Inhibition of glycolytic pathways could be a promising selective approach in cancer research for developing targeted anticancer agents. Chen6 and Abdel-Wahab7 and colleagues have evaluated various inhibitory drug modalities that forestall glucose utilization. These drugs have been tested on cancer cells, followed by gene expression evaluation to identify more potent agents with a lethal metabolic impact on cancer cells. Currently, many glycolytic inhibitors are undergoing preclinical and clinical studies, demonstrating promising results6,8,9.
While many studies have described the effects of glycolysis inhibitory drugs on various cancers, there has been no effort to identify a common thread among the outcomes of these treatments. This study aims to fill that gap by examining how cancer cells respond to stressful environments, specifically those induced by glycolysis inhibitory drugs. By making use of fundamental cancer characteristics such as the molecules the drugs target, along with cancer “iClusters” extracted using an integrative clustering technique proposed by Shen et al.10,11, we hope to uncover hidden patterns that summarize cancer cell behavior under such conditions.
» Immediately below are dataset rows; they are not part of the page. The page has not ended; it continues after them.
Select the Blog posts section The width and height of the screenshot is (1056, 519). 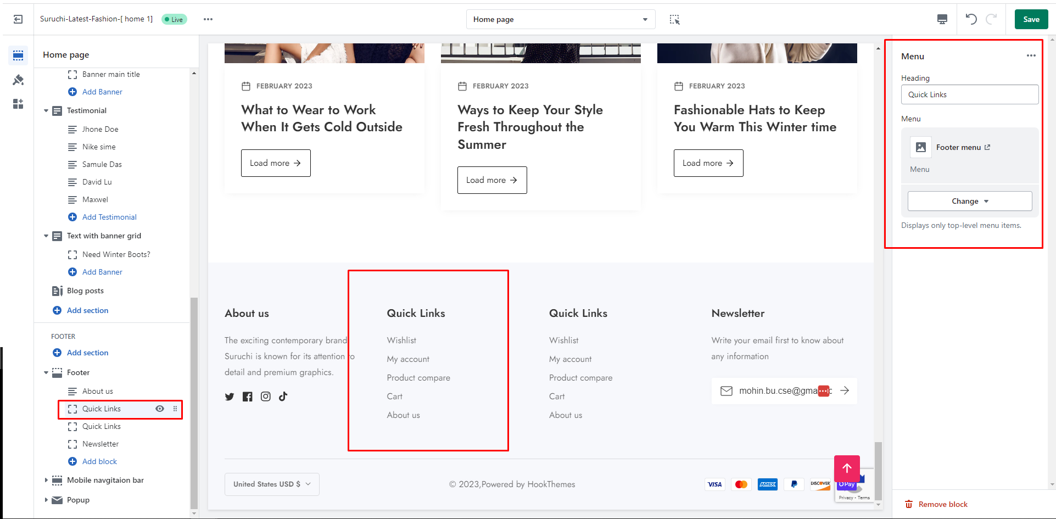pyautogui.click(x=85, y=291)
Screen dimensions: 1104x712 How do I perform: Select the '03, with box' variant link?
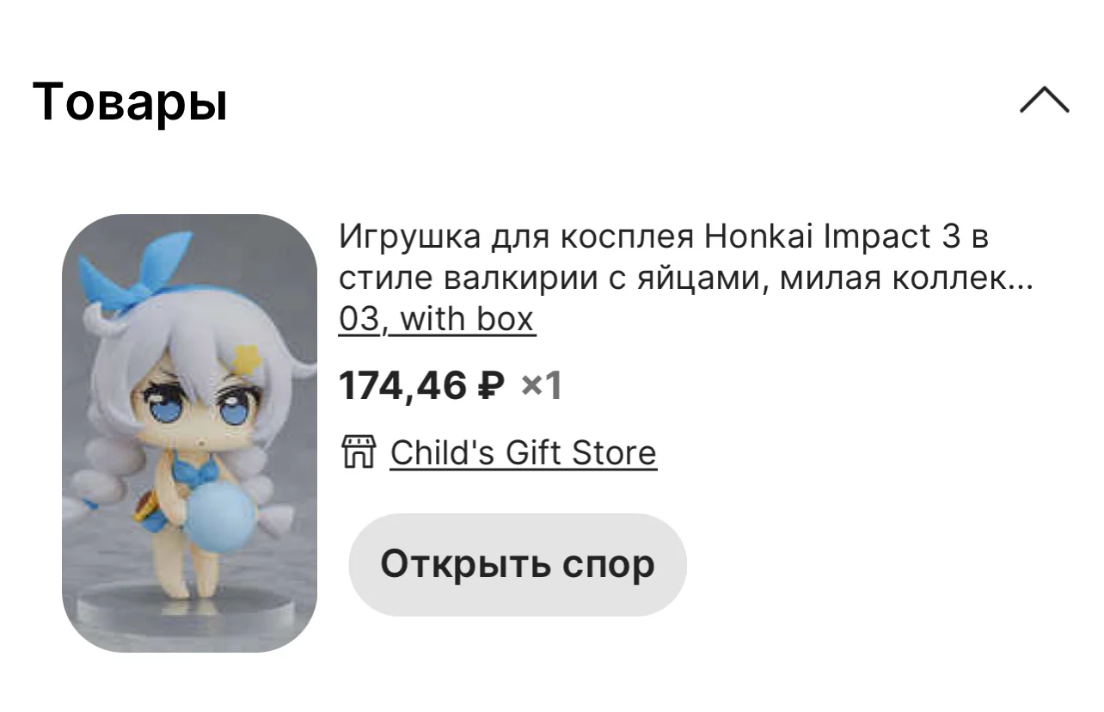tap(437, 319)
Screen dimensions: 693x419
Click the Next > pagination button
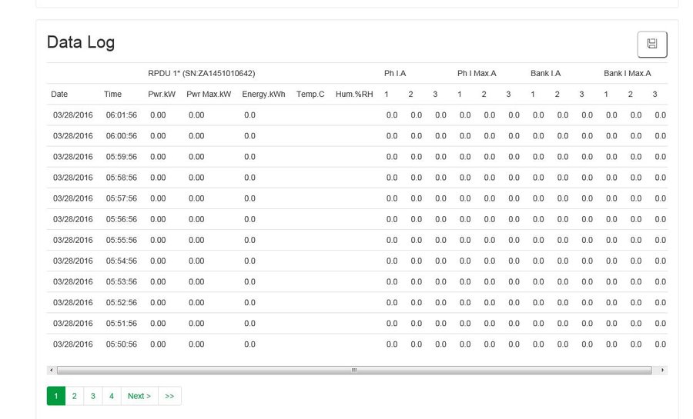pyautogui.click(x=139, y=396)
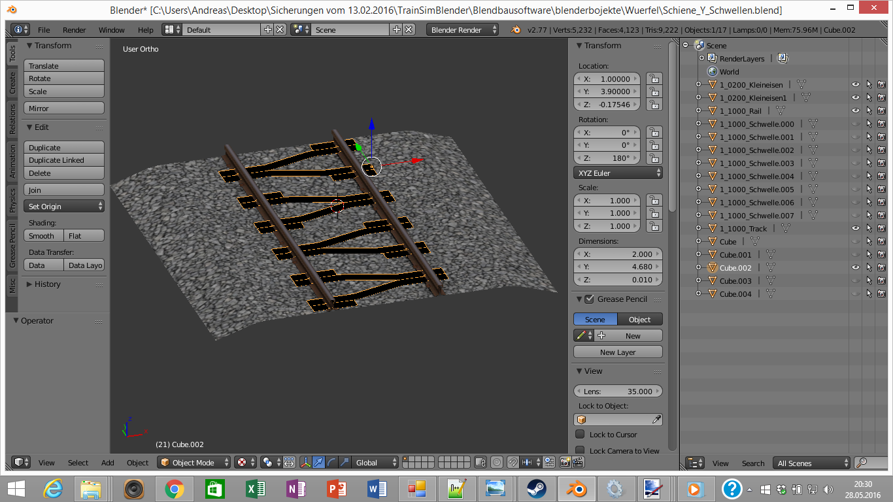Image resolution: width=893 pixels, height=502 pixels.
Task: Open the Object Mode dropdown
Action: click(194, 462)
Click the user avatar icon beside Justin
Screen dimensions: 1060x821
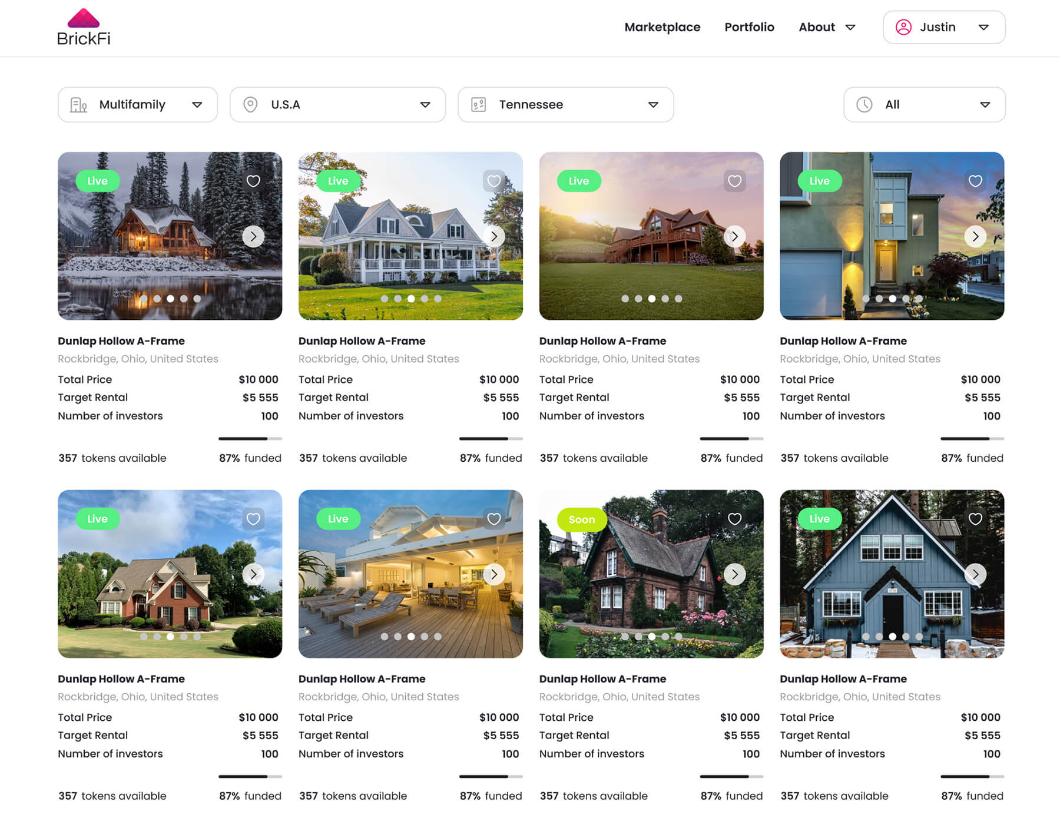(903, 28)
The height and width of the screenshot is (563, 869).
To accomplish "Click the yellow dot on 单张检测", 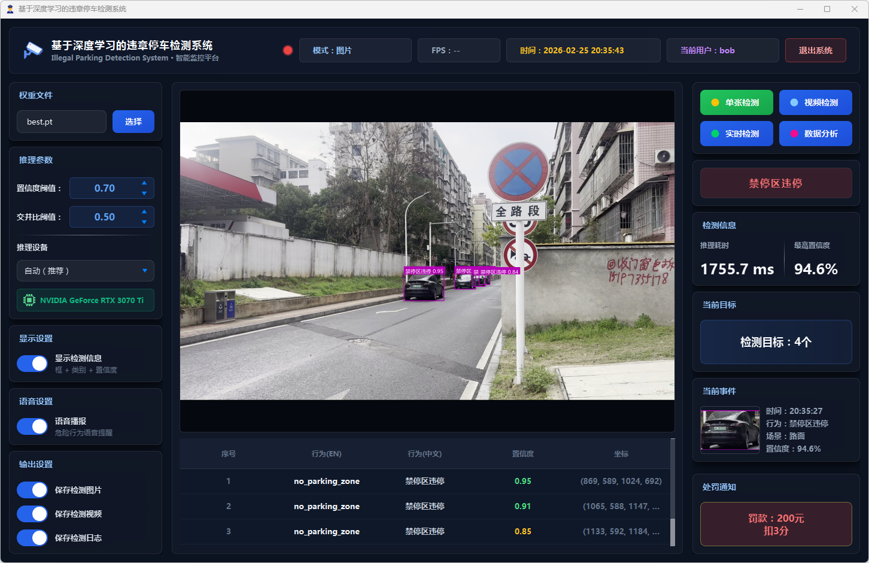I will coord(715,102).
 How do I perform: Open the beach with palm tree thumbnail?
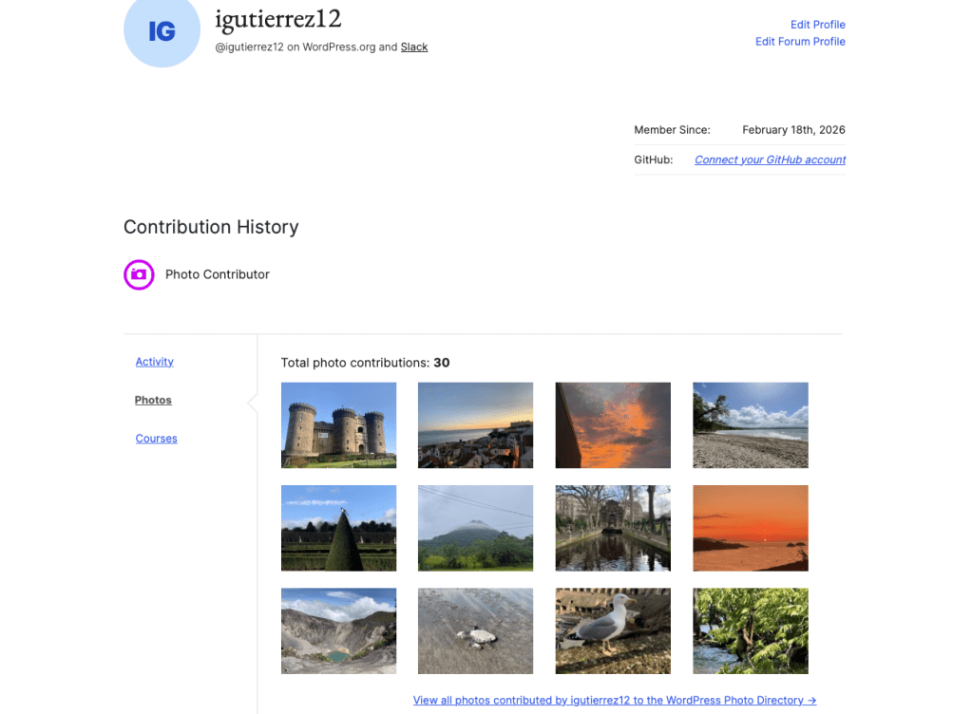click(750, 424)
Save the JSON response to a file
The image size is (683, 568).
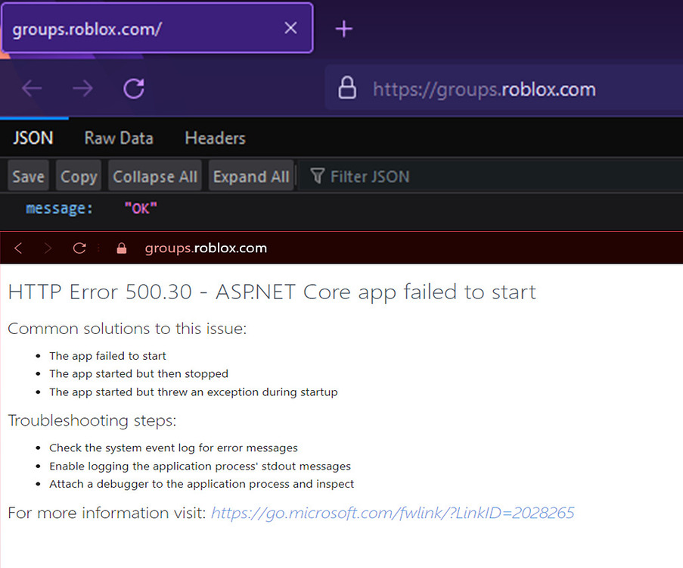27,176
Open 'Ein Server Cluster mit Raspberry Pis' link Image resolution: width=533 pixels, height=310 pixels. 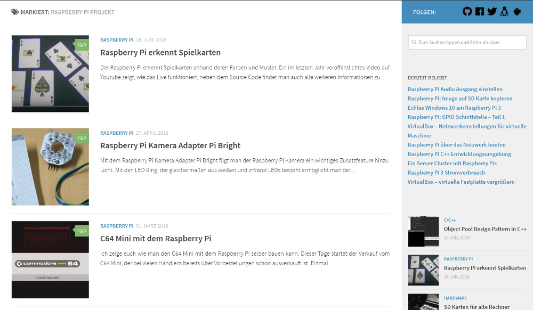(x=452, y=164)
The iClusters represent a new way of classifying all cancers based on molecular signatures rather than histology12. In their 2018 publication, Hoadly et al. expanded on this concept by analyzing approximately 33 tumor types or 10,000 samples and identifying 28 distinct iClusters using various types of data, including chromosome arm-level aneuploidy, DNA methylation, mRNA and miRNA expression, and protein expression13. With the insights gained from this study, we can hopefully make strides toward developing more effective cancer treatments.
Results
Two matrices were constructed, the first containing 199 experiments and the second 666. The rows amount to 33,622, representing the genes studied as expression fold-changes. The adjust_matrix() function of the cola package was used to clean the matrices. In the main matrix of 199 columns, 4 treatments were removed because more than 80% of their values were missing, leaving us with 195 samples and 16,127 genes filtered for analysis. Consensus partitioning recommended grouping the experiments into 5 classes, and alternatively into 2 or 4. Table 1 gives the evaluation indices for all classes with a maximum of 6, namely 1 − PAC (Proportion of Ambiguous Clustering), concordance, and mean silhouette. After calculating the product of 1 − PAC, concordance, and silhouette for the suggested three k, k = 4 classes was the highest k with a product ≥ 0.90 and was therefore preferred. Cumulative distribution function (CDF) curves for a maximum k of 6 and the PCA (Principal Component Analysis) plot for k = 4 are shown in Fig. 1a,b. Only treatments with silhouette scores ≥ 0.5 were retained in their corresponding classes, giving a new total of 193 analyzable experiments.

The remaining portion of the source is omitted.